La Habana y Washington
iniciaron desde ayer en la capital cubana históricas conversaciones para lograr la normalización de
relaciones tras medio siglo de desencuentros. Es el primer contacto formal
desde que el 17 de diciembre los presidentes Raúl Castro y Barack Obama anunciaron
el restablecimiento de las relaciones.
La reunión que contó con la participación de más de
una decena de funcionarios de cada país, estuvo encabezada por el lado cubano
por Josefina Vidal, directora general para Estados Unidos del Ministerio de
Relaciones Exteriores.
Por parte de Estados Unidos, estuvo al frente de la
delegación Edward Alex Lee, subsecretario adjunto de la Oficina de Asuntos del
Hemisferio Occidental del Departamento de Estado.
La primera jornada de conversaciones se baso en la
política migratoria sobre la que Washington y La Habana mantienen contactos
regulares semestralmente desde los años 90.
Encuentros que se interrumpieron
durante el gobierno de George W. Bush (2001-2009) y entre 2011 y 2013, debido a
la condena del contratista norteamericano Alan Gross.Cuba y Estados Unidos mantienen aún posturas
discordantes sobre la vigencia de la ley de ajuste, que data de 1966, y la
política de "pies secos-pies mojados" de Estados Unidos, que otorga
privilegios migratorios a los ciudadanos cubanos que llegan a suelo
norteamericano y que pueden optar a la residencia permanente un año después.
Mientras, los balseros que son interceptados en el mar son devueltos a la isla.En la conferencia de prensa posterior a la reunión,
Lee dijo que Estados Unidos mantendrá la ley de ajuste como política migratoria
hacia la isla.
Por su parte, Vidal rechazó la permanencia de esa norma, que
calificó del "principal incentivo a la emigración ilegal y el tráfico de
personas hacia los Estados Unidos".
La diplomática cubana explicó que la ley de ajuste
confiere a los cubanos un trato "preferencial, exclusivo y único" a
la hora de regular su situación en Estados Unidos, lo que en su opinión está
provocando un "incremento en el fraude de documentos".
Vidal también indicó que esas políticas migratorias
"alientan a profesionales de la salud cubanos a abandonar sus misiones en
terceros países", lo que consideró "una práctica reprochable de fuga
de cerebros (...) que va en contra de los acuerdos migratorios".
A pesar de estas diferencias, tanto Vidal como Lee
resaltaron el "clima de respeto" y el "espíritu
constructivo" en el que se desarrollaron las conversaciones, en las que
ambos países reiteraron su compromiso por lograr una migración "legal,
segura y ordenada", propósito de los acuerdos para un diálogo migratorio
que firmaron en 1994, tras la denominada "crisis de los balseros".

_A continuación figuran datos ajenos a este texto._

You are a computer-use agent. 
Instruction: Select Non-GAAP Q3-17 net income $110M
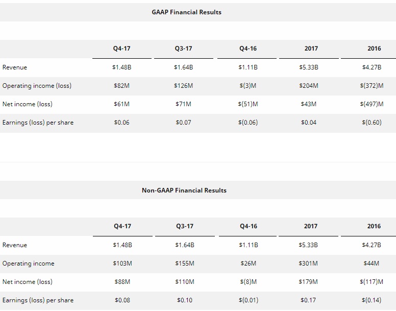click(185, 282)
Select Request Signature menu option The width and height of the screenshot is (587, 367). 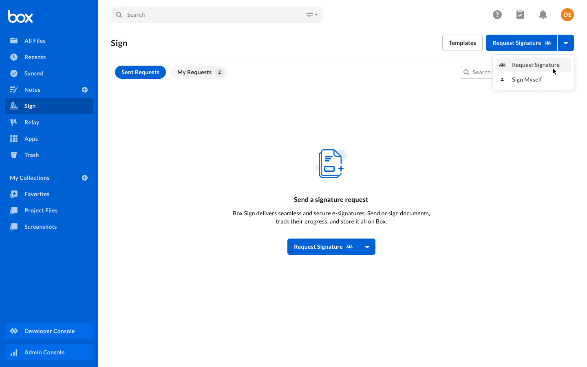(x=535, y=65)
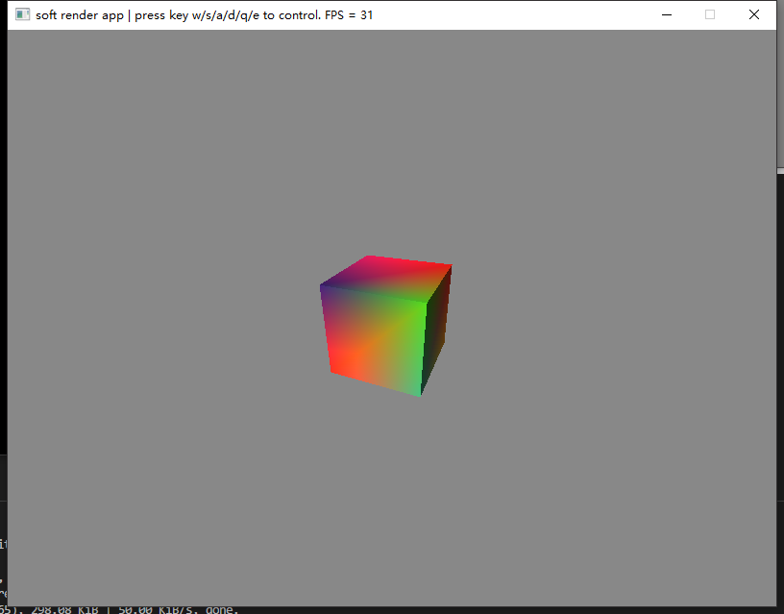Minimize the soft render app window
The image size is (784, 614).
(x=666, y=14)
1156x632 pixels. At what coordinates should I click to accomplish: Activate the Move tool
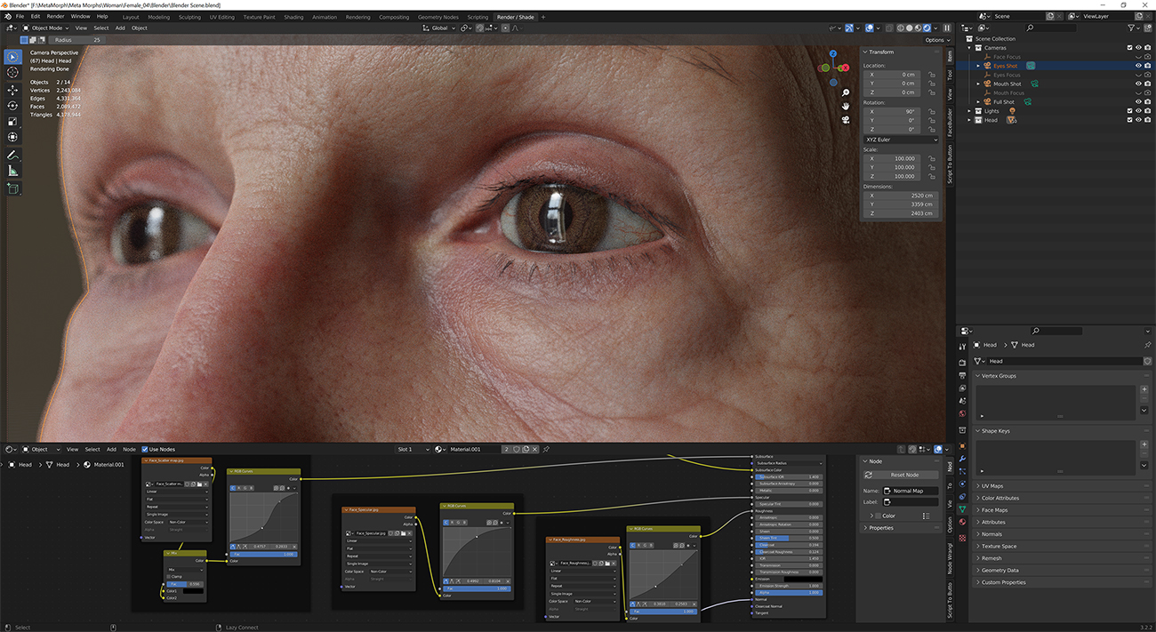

Cuba reconoció que Estados Unidos está cumpliendo con
los acuerdos migratorios en lo referente a la entrega de no menos de 20.000
visas al año a emigrantes cubanos, y que ha habido un incremento de las visas a
cubanos para visitas temporales.
En la jornada de hoy
El día fuerte de las conversaciones será hoy, cuando
las dos delegaciones hablen ya estrictamente sobre la normalización de
relaciones.
A esa reunión asistirá Roberta Jacobson, secretaria de
Estado adjunta para los Asuntos del Hemisferio Occidental. Jacobson es la
primera funcionaria de alto nivel en pisar la isla en las últimas décadas.
En la reunión se discutirá desde la logística de la
apertura de la embajada -para lo que no hay plazo- hasta asuntos de
cooperación, y temas sensibles como el levantamiento completo de las sanciones
o el reclamo de Cuba para negociar más adelante un resarcimiento por la
política de 50 años de embargo implementada por Washington.
Fuentes de la cancillería cubana incidieron en rebajar
las expectativas del encuentro. "Cuba no está normalizando relaciones con
los Estados Unidos, Cuba está restableciendo relaciones diplomáticas con
Estados Unidos. El proceso de normalización es mucho más largo, mucho más
profundo'', señalaron esas fuentes antes del inicio de las conversaciones.
Un día antes del encuentro bilateral, Obama exhortó al
Congreso norteamericano a levantar el embargo comercial a Cuba.
El presidente
hizo el llamado durante su discurso del Estado de la Unión.
"Estamos dando
fin a una política que vivió más allá de su vigencia. Cuando lo que haces no
funciona durante 50 años, es momento de probar algo nuevo", agregó.